GDPR - The General Data Protection Regulation was published on 14 April 2016, and became an enforceable law by the end of May 2018.
It is a regulation created by the European Union (EU) and therefore does not require national governments to pass any local legislation to make it binding or applicable. It is a law across the EU without needing local legislation.
It is recognised as law across the whole of the EU. All Member States have have a responsibility to make sure that it is enforced within their countries since May 2018.
Here is a summary of the 8 basic principles of GDPR to help you stay compliant. These are:
- Lawfulness, Fairness and Transparency.
GDPR in reality is common sense. As data owners and end users it is in our interest. Companies can still process the data they need to operate their business however they need to be more transparent about it.
- Purpose Limitation
This means that the data collected for a specific reason needs to be explicitly explained to the end user and used only for legitimate purposes.
- Data Minimisation and Accuracy
This is the principle of collecting only the data you require for the operation of your own business. This includes data about suppliers, staff and customers for processing and marketing reasons. Accounting regulations from local authorities usually override GDPR so you need to look at the details and stay law compliant in your own country too.
- Controller Accountability
GDPR requires that you appoint a GDPR officer. Their task is to make sure the organisation is compliant and be a point of contact for anyone that needs to report a concern regarding GDPR data processing.
- Data Subject Rights
It is important that you respect the subject’s rights. They have the right to know what data you hold about them and request this from you. You have provide this for free within a few days.

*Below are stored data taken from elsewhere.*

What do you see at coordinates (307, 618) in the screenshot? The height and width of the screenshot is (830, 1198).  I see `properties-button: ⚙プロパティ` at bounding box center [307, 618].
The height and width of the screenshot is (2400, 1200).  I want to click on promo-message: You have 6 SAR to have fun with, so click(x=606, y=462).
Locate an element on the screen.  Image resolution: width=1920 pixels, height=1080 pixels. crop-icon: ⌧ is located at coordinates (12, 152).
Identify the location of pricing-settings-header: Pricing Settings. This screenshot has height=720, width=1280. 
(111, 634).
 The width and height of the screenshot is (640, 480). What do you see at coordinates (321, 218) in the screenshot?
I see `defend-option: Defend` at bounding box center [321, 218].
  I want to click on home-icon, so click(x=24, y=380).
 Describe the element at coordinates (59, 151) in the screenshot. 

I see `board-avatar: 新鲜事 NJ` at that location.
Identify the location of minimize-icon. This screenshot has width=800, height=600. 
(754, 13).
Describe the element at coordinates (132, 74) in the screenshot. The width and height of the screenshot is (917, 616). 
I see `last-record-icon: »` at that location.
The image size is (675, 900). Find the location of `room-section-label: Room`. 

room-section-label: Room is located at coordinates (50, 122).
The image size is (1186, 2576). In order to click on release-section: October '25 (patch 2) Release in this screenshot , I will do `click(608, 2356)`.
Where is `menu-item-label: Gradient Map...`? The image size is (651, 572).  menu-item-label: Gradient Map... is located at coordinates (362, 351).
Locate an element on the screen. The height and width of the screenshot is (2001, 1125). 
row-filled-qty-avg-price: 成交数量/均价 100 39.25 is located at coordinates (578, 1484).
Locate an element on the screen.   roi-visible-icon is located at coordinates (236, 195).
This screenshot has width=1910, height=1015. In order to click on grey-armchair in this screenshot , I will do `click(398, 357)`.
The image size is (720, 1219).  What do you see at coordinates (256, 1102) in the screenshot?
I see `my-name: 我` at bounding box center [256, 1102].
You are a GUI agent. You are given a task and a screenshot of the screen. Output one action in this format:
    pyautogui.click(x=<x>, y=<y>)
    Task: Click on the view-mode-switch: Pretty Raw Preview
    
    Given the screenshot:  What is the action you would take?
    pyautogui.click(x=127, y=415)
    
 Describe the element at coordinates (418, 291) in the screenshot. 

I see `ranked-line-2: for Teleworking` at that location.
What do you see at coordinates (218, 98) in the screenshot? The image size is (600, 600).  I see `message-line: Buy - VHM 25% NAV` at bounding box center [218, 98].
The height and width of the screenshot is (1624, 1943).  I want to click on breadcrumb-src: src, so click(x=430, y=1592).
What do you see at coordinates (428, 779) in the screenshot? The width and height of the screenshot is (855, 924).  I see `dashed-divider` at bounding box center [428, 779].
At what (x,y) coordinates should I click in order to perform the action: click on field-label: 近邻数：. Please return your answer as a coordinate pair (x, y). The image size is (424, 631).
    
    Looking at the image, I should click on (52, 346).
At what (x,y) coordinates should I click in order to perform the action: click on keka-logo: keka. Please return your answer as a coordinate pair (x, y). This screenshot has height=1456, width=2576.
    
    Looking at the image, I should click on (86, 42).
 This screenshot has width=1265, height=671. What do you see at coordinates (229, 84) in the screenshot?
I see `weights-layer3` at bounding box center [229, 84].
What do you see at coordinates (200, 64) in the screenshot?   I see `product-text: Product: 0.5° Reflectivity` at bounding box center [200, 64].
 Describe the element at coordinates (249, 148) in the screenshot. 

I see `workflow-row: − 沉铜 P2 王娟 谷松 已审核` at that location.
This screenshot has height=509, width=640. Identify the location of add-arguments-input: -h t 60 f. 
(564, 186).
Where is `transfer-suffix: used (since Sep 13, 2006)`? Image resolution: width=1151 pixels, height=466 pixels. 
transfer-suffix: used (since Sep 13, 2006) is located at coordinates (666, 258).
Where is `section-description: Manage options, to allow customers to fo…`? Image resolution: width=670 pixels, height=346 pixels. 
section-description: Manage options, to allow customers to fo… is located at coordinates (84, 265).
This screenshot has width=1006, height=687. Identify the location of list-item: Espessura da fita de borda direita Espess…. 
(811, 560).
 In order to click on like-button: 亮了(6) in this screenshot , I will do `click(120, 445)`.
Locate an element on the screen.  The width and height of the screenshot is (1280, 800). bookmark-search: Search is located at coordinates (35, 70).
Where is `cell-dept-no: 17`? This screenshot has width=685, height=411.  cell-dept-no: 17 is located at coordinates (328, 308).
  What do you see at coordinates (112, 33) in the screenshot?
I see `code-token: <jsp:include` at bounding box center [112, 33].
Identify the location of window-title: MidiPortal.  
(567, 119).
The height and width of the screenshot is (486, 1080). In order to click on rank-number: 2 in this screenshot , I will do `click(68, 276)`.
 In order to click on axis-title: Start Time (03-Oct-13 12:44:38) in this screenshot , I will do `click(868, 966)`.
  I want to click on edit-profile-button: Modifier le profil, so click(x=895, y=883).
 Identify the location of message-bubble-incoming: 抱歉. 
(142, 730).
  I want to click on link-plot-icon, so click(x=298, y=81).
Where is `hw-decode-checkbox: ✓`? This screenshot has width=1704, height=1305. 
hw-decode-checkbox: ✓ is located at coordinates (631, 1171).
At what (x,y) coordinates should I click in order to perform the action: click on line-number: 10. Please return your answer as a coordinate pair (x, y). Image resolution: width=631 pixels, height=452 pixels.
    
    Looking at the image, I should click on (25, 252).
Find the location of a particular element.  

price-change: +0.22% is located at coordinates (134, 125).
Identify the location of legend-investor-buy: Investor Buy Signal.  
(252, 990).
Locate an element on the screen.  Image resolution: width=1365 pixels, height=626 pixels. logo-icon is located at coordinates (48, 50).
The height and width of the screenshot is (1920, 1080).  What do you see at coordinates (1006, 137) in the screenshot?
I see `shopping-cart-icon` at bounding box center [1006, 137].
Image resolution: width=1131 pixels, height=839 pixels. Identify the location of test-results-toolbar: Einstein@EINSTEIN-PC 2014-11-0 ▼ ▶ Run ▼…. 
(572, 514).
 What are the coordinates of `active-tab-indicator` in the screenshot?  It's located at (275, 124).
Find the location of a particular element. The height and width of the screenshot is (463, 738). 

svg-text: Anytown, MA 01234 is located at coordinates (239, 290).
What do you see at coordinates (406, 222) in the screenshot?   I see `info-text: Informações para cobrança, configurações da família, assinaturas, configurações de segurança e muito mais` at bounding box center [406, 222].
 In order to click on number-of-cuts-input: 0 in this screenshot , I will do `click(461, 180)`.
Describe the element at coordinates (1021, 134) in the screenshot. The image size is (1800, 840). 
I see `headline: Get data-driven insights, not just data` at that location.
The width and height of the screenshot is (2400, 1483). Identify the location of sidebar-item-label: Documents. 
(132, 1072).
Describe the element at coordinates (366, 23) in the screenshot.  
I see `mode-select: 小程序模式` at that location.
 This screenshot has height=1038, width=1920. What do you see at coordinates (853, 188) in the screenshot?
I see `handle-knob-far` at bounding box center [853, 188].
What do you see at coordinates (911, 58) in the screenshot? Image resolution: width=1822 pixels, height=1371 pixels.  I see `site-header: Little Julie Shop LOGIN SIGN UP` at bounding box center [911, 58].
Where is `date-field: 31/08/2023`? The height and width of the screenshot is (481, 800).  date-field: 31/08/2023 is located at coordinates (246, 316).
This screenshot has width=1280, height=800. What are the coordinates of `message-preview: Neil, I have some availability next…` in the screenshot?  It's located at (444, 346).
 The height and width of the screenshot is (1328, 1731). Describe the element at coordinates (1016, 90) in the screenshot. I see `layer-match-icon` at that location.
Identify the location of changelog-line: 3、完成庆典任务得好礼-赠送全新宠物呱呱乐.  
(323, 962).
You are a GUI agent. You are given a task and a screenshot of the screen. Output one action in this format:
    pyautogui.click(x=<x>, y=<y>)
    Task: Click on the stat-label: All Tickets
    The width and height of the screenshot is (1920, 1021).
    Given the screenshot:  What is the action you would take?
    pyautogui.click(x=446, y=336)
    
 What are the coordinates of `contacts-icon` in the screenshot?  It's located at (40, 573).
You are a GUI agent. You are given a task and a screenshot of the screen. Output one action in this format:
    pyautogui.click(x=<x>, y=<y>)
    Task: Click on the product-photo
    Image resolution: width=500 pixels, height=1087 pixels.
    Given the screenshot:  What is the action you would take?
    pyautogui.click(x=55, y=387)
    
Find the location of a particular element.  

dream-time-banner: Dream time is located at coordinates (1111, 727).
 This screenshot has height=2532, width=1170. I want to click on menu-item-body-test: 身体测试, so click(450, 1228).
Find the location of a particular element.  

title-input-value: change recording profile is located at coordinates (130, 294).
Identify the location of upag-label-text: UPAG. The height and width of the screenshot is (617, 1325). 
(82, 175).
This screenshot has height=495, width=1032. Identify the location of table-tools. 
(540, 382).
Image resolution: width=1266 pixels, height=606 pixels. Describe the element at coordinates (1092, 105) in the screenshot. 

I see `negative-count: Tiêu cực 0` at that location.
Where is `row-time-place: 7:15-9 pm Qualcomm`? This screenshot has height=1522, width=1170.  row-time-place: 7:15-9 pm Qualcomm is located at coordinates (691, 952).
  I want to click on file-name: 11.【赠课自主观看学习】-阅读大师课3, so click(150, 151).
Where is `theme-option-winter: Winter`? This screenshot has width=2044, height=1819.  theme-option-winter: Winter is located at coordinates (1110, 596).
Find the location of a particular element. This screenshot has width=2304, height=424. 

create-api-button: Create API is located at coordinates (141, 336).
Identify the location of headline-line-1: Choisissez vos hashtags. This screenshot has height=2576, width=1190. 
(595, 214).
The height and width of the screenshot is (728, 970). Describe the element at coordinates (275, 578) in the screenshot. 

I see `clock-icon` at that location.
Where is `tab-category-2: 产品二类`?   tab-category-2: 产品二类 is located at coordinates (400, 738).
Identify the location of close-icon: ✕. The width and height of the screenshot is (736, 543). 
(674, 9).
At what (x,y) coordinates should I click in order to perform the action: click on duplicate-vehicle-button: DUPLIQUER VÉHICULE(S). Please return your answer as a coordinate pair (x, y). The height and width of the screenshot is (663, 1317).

Data integrity is extremely important. You need to make sure you have the ability to ensure ongoing confidentiality, integrity, availability and resilience of the data and services processing personal data. This means some will need to upgrade their data processing in terms of IT.
- Storage Limitation
An important GDPR regulation is the right to be forgotten. Once you have collected the data lawfully, you are only allowed to use that data for as long as it is necessary for your business. You cannot keep the data longer than you need it because data owners have the right to be forgotten under GDPR.
When collecting any form of customer or employee data you need to make sure you have written or digitally signed consent. This means that the systems on your website and your paper trail need to have clear consent from the data owner. It is also important that when they register they are clearly indicating how they are going to be contacted. The customer also has the right to withdraw consent at any stage, so unsubscribe links and means of leaving your database need to be clearly visible in every communication.
Still wondering how to make your website GDPR compliant? Here’s a short list of items to check out:
- Registration forms:
Make sure they are compliant. The image above clearly shows an example of a compliant form and a non-compliant form. Just be clear and do not group different permission requests as this is against regulation.
- Tracking and Cookies
Make sure that you get consent for tracking that falls under GDPR rule such as cookies used to identify or retarget website visitors for marketing purposes.
In reality staying compliant is not such a difficult task. Always ask yourself “As an end user, what would I like to know about where my data is going?”. The answer to this question and some legal advice with the right IT support should have you in line in no time at all.